Mais la route est encore longue. Quelle est la part de sincérité ou d'hypocrisie? De strict calcul opportuniste et de véritable désir de paix? Faut-il miser sur un remarquable coup de théâtre (ou d'accélérateur) commis par deux interlocuteurs imprévisibles ou sur un enlisement dévastateur?

 

Finalement, la vraie question est: au bout d'un siècle de batailles, d'affrontements terrifiants, de heurts irrémédiables, la version communiste collectiviste du pouvoir et de la société peut-elle être compatible avec celle de la société libérale-capitaliste?

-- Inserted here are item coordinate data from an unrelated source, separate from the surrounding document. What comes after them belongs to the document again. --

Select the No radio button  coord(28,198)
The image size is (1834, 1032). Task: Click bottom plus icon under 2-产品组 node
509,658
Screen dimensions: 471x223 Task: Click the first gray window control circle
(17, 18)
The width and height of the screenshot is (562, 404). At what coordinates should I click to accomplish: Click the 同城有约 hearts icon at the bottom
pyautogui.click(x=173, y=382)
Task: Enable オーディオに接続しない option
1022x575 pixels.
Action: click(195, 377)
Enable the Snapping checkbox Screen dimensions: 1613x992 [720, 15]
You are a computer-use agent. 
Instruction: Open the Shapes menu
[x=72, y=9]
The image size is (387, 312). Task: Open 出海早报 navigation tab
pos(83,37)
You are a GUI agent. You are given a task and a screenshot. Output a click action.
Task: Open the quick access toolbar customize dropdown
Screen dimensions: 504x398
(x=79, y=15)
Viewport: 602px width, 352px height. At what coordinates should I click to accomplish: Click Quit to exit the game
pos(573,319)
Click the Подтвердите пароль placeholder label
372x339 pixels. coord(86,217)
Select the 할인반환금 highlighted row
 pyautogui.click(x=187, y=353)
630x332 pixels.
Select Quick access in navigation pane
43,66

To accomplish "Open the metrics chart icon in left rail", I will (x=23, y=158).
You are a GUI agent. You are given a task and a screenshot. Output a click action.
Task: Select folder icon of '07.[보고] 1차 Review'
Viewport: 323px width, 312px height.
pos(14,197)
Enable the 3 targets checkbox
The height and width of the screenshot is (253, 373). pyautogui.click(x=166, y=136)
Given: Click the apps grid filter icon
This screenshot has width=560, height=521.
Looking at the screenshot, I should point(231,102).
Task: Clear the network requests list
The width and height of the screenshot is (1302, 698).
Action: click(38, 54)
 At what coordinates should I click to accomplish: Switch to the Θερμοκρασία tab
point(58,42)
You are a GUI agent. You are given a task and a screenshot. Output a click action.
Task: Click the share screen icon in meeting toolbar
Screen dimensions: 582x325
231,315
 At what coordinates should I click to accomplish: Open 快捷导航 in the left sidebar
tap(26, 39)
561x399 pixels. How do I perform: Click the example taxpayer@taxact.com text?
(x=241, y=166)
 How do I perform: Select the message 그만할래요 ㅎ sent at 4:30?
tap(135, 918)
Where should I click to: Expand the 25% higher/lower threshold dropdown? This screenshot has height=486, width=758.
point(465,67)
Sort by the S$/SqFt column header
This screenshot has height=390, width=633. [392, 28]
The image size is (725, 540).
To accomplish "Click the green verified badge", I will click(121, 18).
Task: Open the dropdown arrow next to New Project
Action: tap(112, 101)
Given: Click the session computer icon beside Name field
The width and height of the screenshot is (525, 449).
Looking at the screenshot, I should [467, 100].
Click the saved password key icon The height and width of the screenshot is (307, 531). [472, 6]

L'enjeu des rencontres des deux prochains mois, de ces sourires et poignées de mains, de ces accolades et tables rondes, est mondial. Et en quelque sorte philosophique. Il nous concerne tous, présente une résurgence des périls nucléaires que l'on croyait pourtant évanouis à jamais, et pèsera également sur le devenir de l'Europe, car désormais tout est lié.

 

 

Docteur en droit et en sciences politiques, Madame Françoise Thibaut est professeur émérite des universités, membre correspondant de l'Académie des sciences morales et politiques. Elle a enseigné aux Écoles de Saint-Cyr Coëtquidan le droit et la procédure internationale ainsi qu'à l'École supérieure de la gendarmerie de Melun. Elle écrit aussi des thrillers pour se distraire, tout en continuant de collaborer à plusieurs revues et universités étrangères. Elle est notamment l'auteur de «Métier militaire et enrôlement du citoyen», une analyse du passage récent de la conscription à l'armée de métier.

 

 

1-Les rencontres politiques et diplomatiques discrètes sont un rituel des jeux olympiques. Cela a commencé il y a longtemps, bien avant la 2ème Guerre Mais c'est surtout à partir de 1948 que cet aspect s'est développé: afin de prouver au monde qu'ils existaient toujours et que la paix était vraiment acquise, les Européens et le Comité International ont rétabli très vite la tradition olympique. Les Britanniques reprirent le flambeau en 1948, puisque les Jeux de 1944 y avaient été impossibles. À la recherche d'une capitale européenne neutre, non touchée par la guerre et ses bombardements (ni non plus dans un pays à gouvernement fasciste), Helsinki en 1952, capitale de la Finlande, fut plébiscitée. C'est là que les Nord-Américains et les Soviétiques se rencontrèrent pour la première fois dans le contexte de guerre froide. L'évènement très symbolique en fut aussi les trois victoires d'Émile Zatopek, brillant représentant du monde de l'Est alors que les USA remportaient le plus grand nombre de médailles.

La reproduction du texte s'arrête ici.